Voilà la réalité, d’ailleurs confirmée, si vous jetez un regard autour de vous, par la disparition de la plupart de nos proches contemporains. Et n’oublions pas que les personnes nées avant-guerre avaient une bien meilleure constitution que les générations d'après-guerre.

Le plus dur est de vivre jusqu'à 65 ans ? Passé cet âge, les taux de mortalité sont très faible. Aussi bien pour les hommes que pour les femmes. Avant 65 ans les décès sont souvent liés à des morts violentes (accidents ou à des comportements à risques, alcool, drogues, sida, tabac, etc). Une explication pourrait être que les personnes les plus sujettes à des comportements à risque décèdent prématurément et que la population restant en vie est "sélectionnée" pour sa bonne santé et davantage épargnée par la suite.

Le seul moyen de connaître le taux de survie réel d’une population donnée, serait de suivre l’évolution de… par exemple; 1000 personnes née en 1930 d’après les registres d’état civil d’une grande ville n’ayant pas subi de catastrophe naturelle ni de guerre.

Ce qui nécessite de connaître le lieu et la cause du décès de chaque personne et donc de mener une véritable enquête policière pour tous les cas où une personne est morte dans un autre lieu que son lieu de naissance. Ce qui semble impossible, a posteriori, 70 ans après. Le coût et les difficultés d’une telle opération seraient disproportionnés par rapport à un résultat que personne ne veut véritablement connaître.

L’autre possibilité c’est de mener une opération de recherche en temps réel sur un laps de temps de 100 ans, ce qui nécessite une forte volonté politique pour obtenir la connaissance des résultats… au siècle suivant.

Donc tenons-nous-en aux sacro-saintes statistiques et autres calculs de probabilité avec tout ce qu’ils ont d’aléatoires et d’inexacts.
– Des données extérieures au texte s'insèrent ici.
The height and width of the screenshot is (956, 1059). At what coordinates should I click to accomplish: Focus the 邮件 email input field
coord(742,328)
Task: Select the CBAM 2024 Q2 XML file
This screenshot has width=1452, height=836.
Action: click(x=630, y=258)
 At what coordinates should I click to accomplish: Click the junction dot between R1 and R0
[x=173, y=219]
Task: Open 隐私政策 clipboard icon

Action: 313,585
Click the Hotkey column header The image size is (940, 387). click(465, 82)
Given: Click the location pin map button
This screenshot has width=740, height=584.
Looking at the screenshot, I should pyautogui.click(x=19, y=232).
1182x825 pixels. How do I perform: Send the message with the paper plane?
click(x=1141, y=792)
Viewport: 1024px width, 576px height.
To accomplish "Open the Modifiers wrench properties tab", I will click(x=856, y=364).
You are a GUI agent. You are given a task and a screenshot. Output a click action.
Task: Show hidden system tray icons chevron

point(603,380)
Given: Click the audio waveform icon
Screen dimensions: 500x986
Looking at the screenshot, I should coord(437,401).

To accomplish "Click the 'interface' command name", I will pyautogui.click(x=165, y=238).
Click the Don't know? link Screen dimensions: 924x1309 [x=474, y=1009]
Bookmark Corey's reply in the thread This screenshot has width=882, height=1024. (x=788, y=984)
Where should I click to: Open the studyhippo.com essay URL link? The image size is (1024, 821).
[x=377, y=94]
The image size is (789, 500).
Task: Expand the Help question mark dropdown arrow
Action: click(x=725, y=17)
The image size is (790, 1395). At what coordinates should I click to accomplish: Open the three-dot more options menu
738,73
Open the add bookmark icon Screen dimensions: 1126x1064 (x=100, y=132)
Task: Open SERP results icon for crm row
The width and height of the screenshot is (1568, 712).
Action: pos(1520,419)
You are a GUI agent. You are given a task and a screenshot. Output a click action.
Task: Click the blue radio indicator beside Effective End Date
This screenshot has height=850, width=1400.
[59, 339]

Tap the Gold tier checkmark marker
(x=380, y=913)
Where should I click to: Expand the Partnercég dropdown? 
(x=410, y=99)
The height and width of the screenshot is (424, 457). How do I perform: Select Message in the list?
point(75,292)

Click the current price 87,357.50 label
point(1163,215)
Comme par exemple la moyenne de vie des aînés en constante augmentation, obtenue parce qu’il y a beaucoup moins d’enfant qui meurent en bas âge, et qu’il y a de plus en plus d’aînés dont la vie est prolongée artificiellement, parfois même contre leur gré.

Quelle donnée statistique ne mesurera jamais l’angoisse et la détresse des parents d’un enfant atteint d’une grave maladie.

Quelle échelle ne mesurera jamais la souffrance des malades atteints d’un cancer ou ceux greffés d’un cœur, d’un rein ou d’un foie.

Et les mutilés, quelle qu’en soit la cause, peut-on évaluer le traumatisme de la mémoire du membre perdu.

Faut-il avoir perdu tout respect pour la vie et de celui qui la créée, pour n’en prendre aucun soin et même souvent pour détruire son réceptacle, ce magnifique corps plein de vitalité héritée de nos lointains ancêtres, et transmis de génération en génération depuis des milliers d’années.

Faut-il avoir soif de vie et crainte de la mort, pour accepter de remplacer dans la douleur, morceaux par morceaux, comme les pièces mécaniques usées d’une vieille voiture, un corps biologique naturel contre un corps bionique artificiel.

Le comble de tout, si vous avez échappé à l’ensemble des traumatisme vitaux au cours d’une vie bien remplie, que vos capacités cognitives soient intègres, comme “récompense finale”, vous aurez la “chance” de passer les dernières années de votre vie oublié de tous, conservé en l’état, avec d’autres inconnus dans la même situation, dans un EMS perdu au fin fond d’une banlieue sordide ou dans quelque village isolé en rase campagne. Réjouissez-vous d’avance pour ces dernières vacances.